Uluslararası Çalışma Örgütü (ILO) ile Dünya Sağlık Örgütü'nün (WHO) ortak Komisyonunda işçi sağlığının esasları: Bütün işkollarında işçinin fiziksel, ruhsal ve sosyo-ekonomik bakımdan sağlığını en üst düzeye çıkarmak ve bunun devamını sağlamak; çalışma şartları ve kullanılan zararlı maddeler nedeni ile işçi sağlığının bozulmasını engellemek; her işçiyi kendi fiziksel ve ruhsal yapısına uygun işte çalıştırmak; özet olarak işin işçiye ve işçinin işe uyumunu sağlamak olarak tanımlanmaktadır. Belirlenen amaçlara ulaşmak, dolayısıyla iş kazalarını ve meslek hastalıklarını önlemek temel sorumluluktur. (Yargıtay Hukuk Genel Kurulunun 08.11.2006 gün ve E: 2006/10-696, K: 2006/704 sayılı kararı).
İşverenin, üçüncü kişilerin ve sigortalının iş kazasındaki kasıt veya kusurunun tespitinde iş kazasının oluşumuna ilişkin maddi olguların eksiksiz biçimde saptanması, sorumluluğu gerektiren her koşulun, kendi özelliği çerçevesinde araştırılıp irdelenmesi, işveren ve diğer ilgililerin kusur oran ve aidiyetlerinin bu şekilde belirlenmesi gerekir.

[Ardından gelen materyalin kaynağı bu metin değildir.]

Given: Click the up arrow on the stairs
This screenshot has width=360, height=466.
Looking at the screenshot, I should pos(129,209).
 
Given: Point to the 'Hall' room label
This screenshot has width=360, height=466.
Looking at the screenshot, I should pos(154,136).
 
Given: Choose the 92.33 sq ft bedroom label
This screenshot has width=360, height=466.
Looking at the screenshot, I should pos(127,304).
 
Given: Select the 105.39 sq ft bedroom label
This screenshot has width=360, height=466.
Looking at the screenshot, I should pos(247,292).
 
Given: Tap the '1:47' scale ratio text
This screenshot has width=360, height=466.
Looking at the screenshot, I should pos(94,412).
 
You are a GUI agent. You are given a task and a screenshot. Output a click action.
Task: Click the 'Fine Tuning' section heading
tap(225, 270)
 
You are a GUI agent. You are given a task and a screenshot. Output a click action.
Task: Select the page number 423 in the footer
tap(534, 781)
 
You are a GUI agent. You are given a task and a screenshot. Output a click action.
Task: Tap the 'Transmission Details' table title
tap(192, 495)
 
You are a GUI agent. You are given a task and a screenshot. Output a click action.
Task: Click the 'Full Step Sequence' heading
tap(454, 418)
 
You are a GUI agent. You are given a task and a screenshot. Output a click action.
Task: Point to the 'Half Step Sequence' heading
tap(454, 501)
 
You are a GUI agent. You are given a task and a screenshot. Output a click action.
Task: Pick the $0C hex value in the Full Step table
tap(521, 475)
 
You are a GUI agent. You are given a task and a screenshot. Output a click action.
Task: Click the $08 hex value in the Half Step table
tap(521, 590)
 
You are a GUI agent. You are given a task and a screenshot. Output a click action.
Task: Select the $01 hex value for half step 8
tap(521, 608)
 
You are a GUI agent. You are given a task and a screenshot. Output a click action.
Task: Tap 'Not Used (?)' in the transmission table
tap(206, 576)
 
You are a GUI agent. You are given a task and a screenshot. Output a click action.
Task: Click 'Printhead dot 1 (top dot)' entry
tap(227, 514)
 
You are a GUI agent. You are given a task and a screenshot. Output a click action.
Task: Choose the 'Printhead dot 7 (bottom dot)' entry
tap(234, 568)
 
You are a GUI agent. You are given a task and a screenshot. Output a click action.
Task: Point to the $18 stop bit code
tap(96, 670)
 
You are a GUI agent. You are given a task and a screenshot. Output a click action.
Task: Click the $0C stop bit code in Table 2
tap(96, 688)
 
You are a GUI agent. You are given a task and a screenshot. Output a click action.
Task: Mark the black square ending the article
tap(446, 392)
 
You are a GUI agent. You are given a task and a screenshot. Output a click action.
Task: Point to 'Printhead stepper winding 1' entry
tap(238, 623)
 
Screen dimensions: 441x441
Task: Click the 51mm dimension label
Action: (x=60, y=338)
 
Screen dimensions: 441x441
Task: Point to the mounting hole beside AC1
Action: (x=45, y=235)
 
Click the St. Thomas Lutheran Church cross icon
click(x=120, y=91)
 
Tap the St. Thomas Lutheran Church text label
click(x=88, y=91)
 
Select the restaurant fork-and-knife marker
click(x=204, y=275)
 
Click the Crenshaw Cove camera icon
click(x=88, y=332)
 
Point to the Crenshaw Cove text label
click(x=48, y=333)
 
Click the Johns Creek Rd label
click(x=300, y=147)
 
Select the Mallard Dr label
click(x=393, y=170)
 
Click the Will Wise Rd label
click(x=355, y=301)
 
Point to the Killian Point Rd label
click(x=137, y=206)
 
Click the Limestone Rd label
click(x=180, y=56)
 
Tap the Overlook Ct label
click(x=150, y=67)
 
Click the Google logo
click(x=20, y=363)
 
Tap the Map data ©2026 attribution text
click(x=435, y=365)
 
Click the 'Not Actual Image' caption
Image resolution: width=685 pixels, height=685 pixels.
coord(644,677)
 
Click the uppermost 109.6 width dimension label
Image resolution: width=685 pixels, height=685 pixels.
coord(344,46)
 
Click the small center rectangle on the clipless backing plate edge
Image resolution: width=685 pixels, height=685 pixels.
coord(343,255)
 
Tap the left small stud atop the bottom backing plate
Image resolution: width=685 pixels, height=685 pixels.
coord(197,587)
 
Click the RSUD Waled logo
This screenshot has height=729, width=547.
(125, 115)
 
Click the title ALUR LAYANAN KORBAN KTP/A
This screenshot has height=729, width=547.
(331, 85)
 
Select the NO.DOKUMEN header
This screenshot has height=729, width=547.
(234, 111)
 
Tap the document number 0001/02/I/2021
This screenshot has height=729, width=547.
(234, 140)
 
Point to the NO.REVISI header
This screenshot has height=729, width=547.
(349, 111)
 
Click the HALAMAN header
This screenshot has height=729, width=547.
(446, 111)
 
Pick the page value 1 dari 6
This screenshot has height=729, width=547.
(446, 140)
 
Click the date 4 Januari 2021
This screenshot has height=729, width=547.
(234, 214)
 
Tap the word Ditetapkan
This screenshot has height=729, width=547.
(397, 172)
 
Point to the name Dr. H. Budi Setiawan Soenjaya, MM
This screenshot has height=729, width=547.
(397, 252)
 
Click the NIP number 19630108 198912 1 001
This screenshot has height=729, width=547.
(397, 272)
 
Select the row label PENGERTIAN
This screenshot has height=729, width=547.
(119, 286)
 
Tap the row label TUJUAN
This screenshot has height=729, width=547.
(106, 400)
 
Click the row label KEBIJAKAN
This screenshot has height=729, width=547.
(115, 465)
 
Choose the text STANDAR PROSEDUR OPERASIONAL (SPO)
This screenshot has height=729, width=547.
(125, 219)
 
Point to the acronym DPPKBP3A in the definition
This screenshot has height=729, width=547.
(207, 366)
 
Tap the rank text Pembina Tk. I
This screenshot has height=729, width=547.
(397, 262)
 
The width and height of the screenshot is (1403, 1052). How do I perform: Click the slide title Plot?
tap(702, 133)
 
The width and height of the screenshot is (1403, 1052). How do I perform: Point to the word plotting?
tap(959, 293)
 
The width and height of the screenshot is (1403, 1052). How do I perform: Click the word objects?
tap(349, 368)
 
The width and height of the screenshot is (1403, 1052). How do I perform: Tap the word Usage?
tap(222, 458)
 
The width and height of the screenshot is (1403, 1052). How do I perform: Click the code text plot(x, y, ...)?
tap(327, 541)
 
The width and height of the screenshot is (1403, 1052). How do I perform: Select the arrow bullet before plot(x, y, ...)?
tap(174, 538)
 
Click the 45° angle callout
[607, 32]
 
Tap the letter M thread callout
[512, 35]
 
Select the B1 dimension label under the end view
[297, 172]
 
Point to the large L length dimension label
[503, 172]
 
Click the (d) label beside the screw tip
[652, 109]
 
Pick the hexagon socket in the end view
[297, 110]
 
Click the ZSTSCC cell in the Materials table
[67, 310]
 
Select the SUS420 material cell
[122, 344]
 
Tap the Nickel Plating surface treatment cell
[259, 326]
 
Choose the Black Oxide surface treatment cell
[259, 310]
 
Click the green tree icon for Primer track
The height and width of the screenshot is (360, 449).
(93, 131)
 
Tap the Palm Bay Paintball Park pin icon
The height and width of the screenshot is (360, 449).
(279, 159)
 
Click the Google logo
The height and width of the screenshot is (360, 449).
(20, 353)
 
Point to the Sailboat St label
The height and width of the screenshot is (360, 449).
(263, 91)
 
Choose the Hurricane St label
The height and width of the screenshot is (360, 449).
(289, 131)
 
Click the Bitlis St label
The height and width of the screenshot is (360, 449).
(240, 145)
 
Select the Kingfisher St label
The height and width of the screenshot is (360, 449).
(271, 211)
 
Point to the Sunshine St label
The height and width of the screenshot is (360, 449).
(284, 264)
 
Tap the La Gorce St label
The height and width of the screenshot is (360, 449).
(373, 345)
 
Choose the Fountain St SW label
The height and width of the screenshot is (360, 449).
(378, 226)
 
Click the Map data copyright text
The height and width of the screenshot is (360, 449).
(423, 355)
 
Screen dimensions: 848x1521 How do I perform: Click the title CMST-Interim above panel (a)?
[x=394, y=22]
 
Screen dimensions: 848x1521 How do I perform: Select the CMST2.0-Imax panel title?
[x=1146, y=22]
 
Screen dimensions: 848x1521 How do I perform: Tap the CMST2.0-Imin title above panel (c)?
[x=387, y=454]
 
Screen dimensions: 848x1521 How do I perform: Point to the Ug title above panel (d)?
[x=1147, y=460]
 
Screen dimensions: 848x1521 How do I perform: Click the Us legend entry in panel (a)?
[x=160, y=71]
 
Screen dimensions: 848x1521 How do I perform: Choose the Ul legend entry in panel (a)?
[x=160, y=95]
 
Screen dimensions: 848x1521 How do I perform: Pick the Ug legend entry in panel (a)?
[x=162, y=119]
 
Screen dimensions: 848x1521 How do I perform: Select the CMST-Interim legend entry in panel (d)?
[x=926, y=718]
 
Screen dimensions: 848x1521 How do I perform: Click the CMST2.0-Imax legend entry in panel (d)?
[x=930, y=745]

Somut olaya dönüldüğünde, 23.11.2006 tarihinde meydana gelen iş kazası nedeniyle sigortalının hak sahiplerine bağlanan gelirden oluşan kurum zararının 506 sayılı Kanunun 26. maddesi uyarınca tahsili istemine ilişkin olup davanın yasal dayanağı 506 sayılı Kanunun 26. maddesidir. Yargılama sırasında alınan raporla davalı işveren %75, sigortalı %20, davalı ... %5 kusurlu bulunmuş olup Mahkemece bu rapor hükme esas alınarak hüküm tesis edilmiştir. Mahkemenin, kusura ilişkin kabulü eksik inceleme ve araştırmaya dayalıdır.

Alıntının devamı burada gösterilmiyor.